SET TASK
Copy out the material below line for line, changing nothing.

[Start SUPPLIED DATA]

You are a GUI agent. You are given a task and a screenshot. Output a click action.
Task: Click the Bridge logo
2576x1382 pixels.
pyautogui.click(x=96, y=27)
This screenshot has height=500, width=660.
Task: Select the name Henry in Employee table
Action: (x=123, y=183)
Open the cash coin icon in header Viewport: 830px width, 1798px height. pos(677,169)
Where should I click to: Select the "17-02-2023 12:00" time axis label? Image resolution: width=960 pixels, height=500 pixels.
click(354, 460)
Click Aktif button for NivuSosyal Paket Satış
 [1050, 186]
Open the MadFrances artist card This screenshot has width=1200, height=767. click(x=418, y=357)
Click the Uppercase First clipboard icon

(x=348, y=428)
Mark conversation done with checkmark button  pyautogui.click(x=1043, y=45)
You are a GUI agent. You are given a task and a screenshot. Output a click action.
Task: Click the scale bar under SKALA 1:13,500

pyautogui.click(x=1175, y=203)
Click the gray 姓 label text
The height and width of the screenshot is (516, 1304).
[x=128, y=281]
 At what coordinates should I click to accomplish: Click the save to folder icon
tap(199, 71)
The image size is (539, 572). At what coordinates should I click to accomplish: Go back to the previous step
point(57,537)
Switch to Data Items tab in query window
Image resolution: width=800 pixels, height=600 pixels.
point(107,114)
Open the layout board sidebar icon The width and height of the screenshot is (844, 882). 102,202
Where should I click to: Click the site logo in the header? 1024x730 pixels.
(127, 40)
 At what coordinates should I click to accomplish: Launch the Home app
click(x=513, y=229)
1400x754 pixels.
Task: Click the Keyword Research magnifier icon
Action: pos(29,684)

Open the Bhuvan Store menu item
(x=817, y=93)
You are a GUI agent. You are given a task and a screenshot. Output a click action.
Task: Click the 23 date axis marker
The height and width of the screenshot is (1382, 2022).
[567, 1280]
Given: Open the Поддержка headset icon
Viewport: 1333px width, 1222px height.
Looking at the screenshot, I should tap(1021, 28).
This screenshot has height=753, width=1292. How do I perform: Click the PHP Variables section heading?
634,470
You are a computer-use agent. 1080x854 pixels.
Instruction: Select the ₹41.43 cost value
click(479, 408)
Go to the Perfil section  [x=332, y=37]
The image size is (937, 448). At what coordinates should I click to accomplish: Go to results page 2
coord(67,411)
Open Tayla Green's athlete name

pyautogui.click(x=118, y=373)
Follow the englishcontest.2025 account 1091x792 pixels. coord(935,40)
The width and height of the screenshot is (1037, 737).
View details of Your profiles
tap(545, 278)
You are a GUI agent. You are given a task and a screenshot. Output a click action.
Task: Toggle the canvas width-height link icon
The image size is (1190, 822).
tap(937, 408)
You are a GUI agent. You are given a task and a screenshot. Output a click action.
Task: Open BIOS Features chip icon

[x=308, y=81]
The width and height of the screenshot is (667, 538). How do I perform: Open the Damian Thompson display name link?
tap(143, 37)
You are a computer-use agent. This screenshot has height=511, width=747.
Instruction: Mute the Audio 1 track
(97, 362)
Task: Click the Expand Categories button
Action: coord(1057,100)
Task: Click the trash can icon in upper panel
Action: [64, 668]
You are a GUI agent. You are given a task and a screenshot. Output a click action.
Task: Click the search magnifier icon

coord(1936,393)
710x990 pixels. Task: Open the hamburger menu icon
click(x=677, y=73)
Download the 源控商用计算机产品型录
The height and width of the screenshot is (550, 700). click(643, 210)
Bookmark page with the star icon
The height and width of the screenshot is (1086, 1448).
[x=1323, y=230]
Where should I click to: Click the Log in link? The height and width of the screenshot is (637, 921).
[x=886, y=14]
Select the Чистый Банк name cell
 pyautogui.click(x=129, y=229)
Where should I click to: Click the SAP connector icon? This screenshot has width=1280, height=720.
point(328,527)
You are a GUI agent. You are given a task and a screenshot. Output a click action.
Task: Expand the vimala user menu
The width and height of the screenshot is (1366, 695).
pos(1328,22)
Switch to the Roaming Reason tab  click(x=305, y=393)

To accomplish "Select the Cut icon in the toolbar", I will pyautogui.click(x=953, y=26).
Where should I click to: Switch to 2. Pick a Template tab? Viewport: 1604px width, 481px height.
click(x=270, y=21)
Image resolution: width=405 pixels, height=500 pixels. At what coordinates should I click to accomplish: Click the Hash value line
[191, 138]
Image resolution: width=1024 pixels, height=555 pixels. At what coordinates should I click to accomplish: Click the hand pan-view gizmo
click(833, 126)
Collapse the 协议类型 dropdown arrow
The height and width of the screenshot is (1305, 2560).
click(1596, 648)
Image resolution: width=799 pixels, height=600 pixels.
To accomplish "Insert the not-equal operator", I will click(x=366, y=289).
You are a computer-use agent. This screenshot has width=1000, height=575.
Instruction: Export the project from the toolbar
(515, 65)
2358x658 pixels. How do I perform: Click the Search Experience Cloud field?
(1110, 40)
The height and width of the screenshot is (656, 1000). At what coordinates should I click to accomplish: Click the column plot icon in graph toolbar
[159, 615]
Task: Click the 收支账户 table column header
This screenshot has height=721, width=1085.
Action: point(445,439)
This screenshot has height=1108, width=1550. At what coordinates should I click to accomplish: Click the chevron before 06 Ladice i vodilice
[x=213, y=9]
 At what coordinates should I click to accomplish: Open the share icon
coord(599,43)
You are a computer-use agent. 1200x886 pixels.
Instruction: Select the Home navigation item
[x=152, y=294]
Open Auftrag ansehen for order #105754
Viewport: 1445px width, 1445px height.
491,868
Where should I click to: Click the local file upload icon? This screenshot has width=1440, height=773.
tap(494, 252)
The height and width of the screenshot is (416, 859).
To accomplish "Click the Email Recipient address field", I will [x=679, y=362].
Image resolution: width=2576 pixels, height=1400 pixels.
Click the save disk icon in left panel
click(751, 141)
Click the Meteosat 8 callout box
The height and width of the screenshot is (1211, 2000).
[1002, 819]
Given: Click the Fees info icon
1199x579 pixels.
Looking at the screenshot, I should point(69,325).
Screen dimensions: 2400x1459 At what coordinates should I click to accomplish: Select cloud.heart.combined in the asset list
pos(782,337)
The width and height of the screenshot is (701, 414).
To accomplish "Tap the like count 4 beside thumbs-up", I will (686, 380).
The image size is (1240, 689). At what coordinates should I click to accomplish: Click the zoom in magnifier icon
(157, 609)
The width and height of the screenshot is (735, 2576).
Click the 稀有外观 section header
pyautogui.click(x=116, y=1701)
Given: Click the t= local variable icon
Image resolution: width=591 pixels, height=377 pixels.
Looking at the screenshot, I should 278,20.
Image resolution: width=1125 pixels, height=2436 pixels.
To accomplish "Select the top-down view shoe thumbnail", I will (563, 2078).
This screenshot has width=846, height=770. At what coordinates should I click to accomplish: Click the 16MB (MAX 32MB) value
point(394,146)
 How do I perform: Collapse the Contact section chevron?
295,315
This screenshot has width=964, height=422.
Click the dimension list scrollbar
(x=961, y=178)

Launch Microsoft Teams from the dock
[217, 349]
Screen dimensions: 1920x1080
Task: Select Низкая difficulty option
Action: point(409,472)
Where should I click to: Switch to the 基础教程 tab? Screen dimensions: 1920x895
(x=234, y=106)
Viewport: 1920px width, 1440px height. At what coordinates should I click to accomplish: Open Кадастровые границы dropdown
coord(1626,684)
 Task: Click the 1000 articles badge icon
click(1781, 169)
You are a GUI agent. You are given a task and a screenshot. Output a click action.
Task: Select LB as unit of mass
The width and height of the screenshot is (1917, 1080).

[End SUPPLIED DATA]

SOLUTION TO THIS EXERCISE
You are a GUI agent. You are given a task and a screenshot. Output a click action.
Task: Click the Bridge logo
2576x1382 pixels.
pyautogui.click(x=96, y=27)
This screenshot has height=500, width=660.
Task: Select the name Henry in Employee table
Action: (x=123, y=183)
Open the cash coin icon in header Viewport: 830px width, 1798px height. pos(677,169)
Where should I click to: Select the "17-02-2023 12:00" time axis label? Image resolution: width=960 pixels, height=500 pixels.
click(354, 460)
Click Aktif button for NivuSosyal Paket Satış
 [1050, 186]
Open the MadFrances artist card This screenshot has width=1200, height=767. click(x=418, y=357)
Click the Uppercase First clipboard icon

(x=348, y=428)
Mark conversation done with checkmark button  pyautogui.click(x=1043, y=45)
You are a GUI agent. You are given a task and a screenshot. Output a click action.
Task: Click the scale bar under SKALA 1:13,500

pyautogui.click(x=1175, y=203)
Click the gray 姓 label text
The height and width of the screenshot is (516, 1304).
[x=128, y=281]
 At what coordinates should I click to accomplish: Click the save to folder icon
tap(199, 71)
The image size is (539, 572). At what coordinates should I click to accomplish: Go back to the previous step
point(57,537)
Switch to Data Items tab in query window
Image resolution: width=800 pixels, height=600 pixels.
point(107,114)
Open the layout board sidebar icon The width and height of the screenshot is (844, 882). 102,202
Where should I click to: Click the site logo in the header? 1024x730 pixels.
(127, 40)
 At what coordinates should I click to accomplish: Launch the Home app
click(x=513, y=229)
1400x754 pixels.
Task: Click the Keyword Research magnifier icon
Action: pos(29,684)

Open the Bhuvan Store menu item
(x=817, y=93)
You are a GUI agent. You are given a task and a screenshot. Output a click action.
Task: Click the 23 date axis marker
The height and width of the screenshot is (1382, 2022).
[567, 1280]
Given: Open the Поддержка headset icon
Viewport: 1333px width, 1222px height.
Looking at the screenshot, I should tap(1021, 28).
This screenshot has height=753, width=1292. How do I perform: Click the PHP Variables section heading?
634,470
You are a computer-use agent. 1080x854 pixels.
Instruction: Select the ₹41.43 cost value
click(479, 408)
Go to the Perfil section  [x=332, y=37]
The image size is (937, 448). At what coordinates should I click to accomplish: Go to results page 2
coord(67,411)
Open Tayla Green's athlete name

pyautogui.click(x=118, y=373)
Follow the englishcontest.2025 account 1091x792 pixels. coord(935,40)
The width and height of the screenshot is (1037, 737).
View details of Your profiles
tap(545, 278)
You are a GUI agent. You are given a task and a screenshot. Output a click action.
Task: Toggle the canvas width-height link icon
The image size is (1190, 822).
tap(937, 408)
You are a GUI agent. You are given a task and a screenshot. Output a click action.
Task: Open BIOS Features chip icon

[x=308, y=81]
The width and height of the screenshot is (667, 538). How do I perform: Open the Damian Thompson display name link?
tap(143, 37)
You are a computer-use agent. This screenshot has height=511, width=747.
Instruction: Mute the Audio 1 track
(97, 362)
Task: Click the Expand Categories button
Action: coord(1057,100)
Task: Click the trash can icon in upper panel
Action: [64, 668]
You are a GUI agent. You are given a task and a screenshot. Output a click action.
Task: Click the search magnifier icon

coord(1936,393)
710x990 pixels. Task: Open the hamburger menu icon
click(x=677, y=73)
Download the 源控商用计算机产品型录
The height and width of the screenshot is (550, 700). click(643, 210)
Bookmark page with the star icon
The height and width of the screenshot is (1086, 1448).
[x=1323, y=230]
Where should I click to: Click the Log in link? The height and width of the screenshot is (637, 921).
[x=886, y=14]
Select the Чистый Банк name cell
 pyautogui.click(x=129, y=229)
Where should I click to: Click the SAP connector icon? This screenshot has width=1280, height=720.
point(328,527)
You are a GUI agent. You are given a task and a screenshot. Output a click action.
Task: Expand the vimala user menu
The width and height of the screenshot is (1366, 695).
pos(1328,22)
Switch to the Roaming Reason tab  click(x=305, y=393)

To accomplish "Select the Cut icon in the toolbar", I will pyautogui.click(x=953, y=26).
Where should I click to: Switch to 2. Pick a Template tab? Viewport: 1604px width, 481px height.
click(x=270, y=21)
Image resolution: width=405 pixels, height=500 pixels. At what coordinates should I click to accomplish: Click the Hash value line
[191, 138]
Image resolution: width=1024 pixels, height=555 pixels. At what coordinates should I click to accomplish: Click the hand pan-view gizmo
click(833, 126)
Collapse the 协议类型 dropdown arrow
The height and width of the screenshot is (1305, 2560).
click(1596, 648)
Image resolution: width=799 pixels, height=600 pixels.
To accomplish "Insert the not-equal operator", I will click(x=366, y=289).
You are a computer-use agent. This screenshot has width=1000, height=575.
Instruction: Export the project from the toolbar
(515, 65)
2358x658 pixels. How do I perform: Click the Search Experience Cloud field?
(1110, 40)
The height and width of the screenshot is (656, 1000). At what coordinates should I click to accomplish: Click the column plot icon in graph toolbar
[159, 615]
Task: Click the 收支账户 table column header
This screenshot has height=721, width=1085.
Action: point(445,439)
This screenshot has height=1108, width=1550. At what coordinates should I click to accomplish: Click the chevron before 06 Ladice i vodilice
[x=213, y=9]
 At what coordinates should I click to accomplish: Open the share icon
coord(599,43)
You are a computer-use agent. 1200x886 pixels.
Instruction: Select the Home navigation item
[x=152, y=294]
Open Auftrag ansehen for order #105754
Viewport: 1445px width, 1445px height.
491,868
Where should I click to: Click the local file upload icon? This screenshot has width=1440, height=773.
tap(494, 252)
The height and width of the screenshot is (416, 859).
To accomplish "Click the Email Recipient address field", I will [x=679, y=362].
Image resolution: width=2576 pixels, height=1400 pixels.
Click the save disk icon in left panel
click(751, 141)
Click the Meteosat 8 callout box
The height and width of the screenshot is (1211, 2000).
[1002, 819]
Given: Click the Fees info icon
1199x579 pixels.
Looking at the screenshot, I should point(69,325).
Screen dimensions: 2400x1459 At what coordinates should I click to accomplish: Select cloud.heart.combined in the asset list
pos(782,337)
The width and height of the screenshot is (701, 414).
To accomplish "Tap the like count 4 beside thumbs-up", I will (686, 380).
The image size is (1240, 689). At what coordinates should I click to accomplish: Click the zoom in magnifier icon
(157, 609)
The width and height of the screenshot is (735, 2576).
Click the 稀有外观 section header
pyautogui.click(x=116, y=1701)
Given: Click the t= local variable icon
Image resolution: width=591 pixels, height=377 pixels.
Looking at the screenshot, I should 278,20.
Image resolution: width=1125 pixels, height=2436 pixels.
To accomplish "Select the top-down view shoe thumbnail", I will (563, 2078).
This screenshot has width=846, height=770. At what coordinates should I click to accomplish: Click the 16MB (MAX 32MB) value
point(394,146)
 How do I perform: Collapse the Contact section chevron?
295,315
This screenshot has width=964, height=422.
Click the dimension list scrollbar
(x=961, y=178)

Launch Microsoft Teams from the dock
[217, 349]
Screen dimensions: 1920x1080
Task: Select Низкая difficulty option
Action: point(409,472)
Where should I click to: Switch to the 基础教程 tab? Screen dimensions: 1920x895
(x=234, y=106)
Viewport: 1920px width, 1440px height. At what coordinates should I click to accomplish: Open Кадастровые границы dropdown
coord(1626,684)
 Task: Click the 1000 articles badge icon
click(1781, 169)
You are a GUI agent. You are given a task and a screenshot. Output a click action.
Task: Select LB as unit of mass
The width and height of the screenshot is (1917, 1080).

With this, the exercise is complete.